The Unanticipated Common Ground Between Us and Our AI Counterparts
In the bustling academic environment of my institution, there’s a hot potato being passed around – ChatGPT. As faculty members are embroiled in discussions on academic integrity, those steering the ship are extolling us to “hitch our wagons” to the promising upsides of this “unfamiliar terrain.”
Sure, it’s novel, no arguments there. When a tech journalist can’t persuade a chatbot to stop professing undying affection, we’re wading in uncharted waters. But I propose that the demarcation line between human and machine, particularly in the realm of interaction, is a bit more blurry than many would feel comfortable conceding. And this ambiguity is stirring up quite a hullabaloo around ChatGPT.
Picture this – you’re filling out an online form, and you are asked to verify that you’re not a robot. It’s a no-brainer, right? But then, your email client starts suggesting words to complete your sentences, or your phone attempts to predict your next text. Suddenly, the line becomes blurred. Are you part bot? Are they part human? This raises questions about the very nature of language and our relationship with AI.
The Mirror Effect
ChatGPT, and other AI chatbots, act like a mirror, reflecting human language back at us. They reveal that humans are simultaneously quite original and extremely mundane when it comes to language. This duality, already present in our interactions with each other, is only amplified by our interactions with AI.

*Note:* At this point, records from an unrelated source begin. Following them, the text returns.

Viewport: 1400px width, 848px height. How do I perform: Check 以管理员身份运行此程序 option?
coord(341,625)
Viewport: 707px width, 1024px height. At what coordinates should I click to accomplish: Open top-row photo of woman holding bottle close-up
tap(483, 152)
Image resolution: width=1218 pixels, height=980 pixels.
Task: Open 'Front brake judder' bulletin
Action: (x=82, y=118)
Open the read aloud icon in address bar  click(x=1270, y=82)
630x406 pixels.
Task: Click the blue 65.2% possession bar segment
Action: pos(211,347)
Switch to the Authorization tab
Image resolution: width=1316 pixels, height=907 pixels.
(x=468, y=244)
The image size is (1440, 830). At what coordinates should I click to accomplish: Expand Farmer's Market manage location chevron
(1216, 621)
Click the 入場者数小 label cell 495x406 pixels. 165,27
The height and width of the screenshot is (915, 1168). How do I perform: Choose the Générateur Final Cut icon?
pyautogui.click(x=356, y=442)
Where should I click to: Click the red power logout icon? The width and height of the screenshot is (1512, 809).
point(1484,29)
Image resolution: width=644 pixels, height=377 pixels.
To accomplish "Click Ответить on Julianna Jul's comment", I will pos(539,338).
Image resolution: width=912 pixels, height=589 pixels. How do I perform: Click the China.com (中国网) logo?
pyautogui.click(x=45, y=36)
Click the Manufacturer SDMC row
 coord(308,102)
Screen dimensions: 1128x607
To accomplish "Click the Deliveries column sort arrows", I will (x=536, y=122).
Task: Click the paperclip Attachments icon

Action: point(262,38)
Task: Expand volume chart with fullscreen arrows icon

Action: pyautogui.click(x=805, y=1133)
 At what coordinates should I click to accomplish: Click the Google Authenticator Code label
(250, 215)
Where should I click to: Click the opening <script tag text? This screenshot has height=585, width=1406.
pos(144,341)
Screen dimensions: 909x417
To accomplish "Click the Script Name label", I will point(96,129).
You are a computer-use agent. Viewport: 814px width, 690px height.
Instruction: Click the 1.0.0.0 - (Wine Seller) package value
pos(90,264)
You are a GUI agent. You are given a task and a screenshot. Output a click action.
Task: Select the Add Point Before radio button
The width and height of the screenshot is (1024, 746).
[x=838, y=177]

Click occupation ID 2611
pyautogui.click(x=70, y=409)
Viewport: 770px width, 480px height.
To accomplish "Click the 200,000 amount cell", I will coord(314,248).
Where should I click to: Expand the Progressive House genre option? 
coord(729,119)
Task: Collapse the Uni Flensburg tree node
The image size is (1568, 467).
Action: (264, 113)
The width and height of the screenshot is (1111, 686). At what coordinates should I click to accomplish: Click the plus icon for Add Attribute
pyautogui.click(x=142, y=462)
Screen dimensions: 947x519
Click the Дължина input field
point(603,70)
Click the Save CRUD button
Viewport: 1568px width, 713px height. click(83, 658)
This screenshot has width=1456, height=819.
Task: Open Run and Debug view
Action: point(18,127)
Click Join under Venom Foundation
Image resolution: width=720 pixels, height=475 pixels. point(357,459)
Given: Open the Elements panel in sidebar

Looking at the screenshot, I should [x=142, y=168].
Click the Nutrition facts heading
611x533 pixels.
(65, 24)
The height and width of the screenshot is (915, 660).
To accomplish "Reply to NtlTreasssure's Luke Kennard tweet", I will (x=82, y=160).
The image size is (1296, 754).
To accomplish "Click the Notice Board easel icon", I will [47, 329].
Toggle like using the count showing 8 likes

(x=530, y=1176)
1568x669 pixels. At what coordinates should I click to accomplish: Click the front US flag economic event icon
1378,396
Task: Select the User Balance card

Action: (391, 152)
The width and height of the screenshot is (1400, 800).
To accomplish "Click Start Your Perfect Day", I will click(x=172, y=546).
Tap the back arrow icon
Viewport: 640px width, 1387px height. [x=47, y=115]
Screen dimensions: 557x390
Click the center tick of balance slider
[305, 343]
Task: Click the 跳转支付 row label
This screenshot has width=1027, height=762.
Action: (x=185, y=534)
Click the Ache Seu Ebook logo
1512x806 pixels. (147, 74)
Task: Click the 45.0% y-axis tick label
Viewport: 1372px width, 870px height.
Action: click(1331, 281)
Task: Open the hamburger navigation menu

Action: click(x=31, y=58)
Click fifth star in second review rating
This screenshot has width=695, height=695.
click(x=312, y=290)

Are We Originators or Copycats?
Recently, Noam Chomsky, the renowned linguist, along with his team, suggested that chatbots are trapped in a “prehuman or nonhuman phase of cognitive evolution,” as they can only describe and predict, rather than explain. This echoes Chomsky’s historic recognition of the generative ability of the human language – an ability that seems to elude our AI counterparts.
But there’s a snag in this argument. While humans do have the ability to endlessly produce new strings of language, we often don’t. We’re habitual recyclers, reshaping our speech based on prior encounters, whether conscious or not.
AI and the Human Condition
The prevailing view of human language is that communication is primarily an invention of new phrases from scratch. This assumption, however, is called into question when we observe how AI, like the therapy app Woebot, is trained to interact with humans. Or when ChatGPT is directed to generate lyrics and chords in the style of Colin Meloy from The Decemberists, and the outcome, while mediocre, resonates with the Decemberists’ aura.
This raises some serious questions. Are we, as Chomsky suggests, truly originators of language, or are we more like Bakhtin’s recyclers? Are we part robot? Are the robots part human?
ChatGPT forces us to revisit an age-old conundrum: Just how much of our language is truly ours?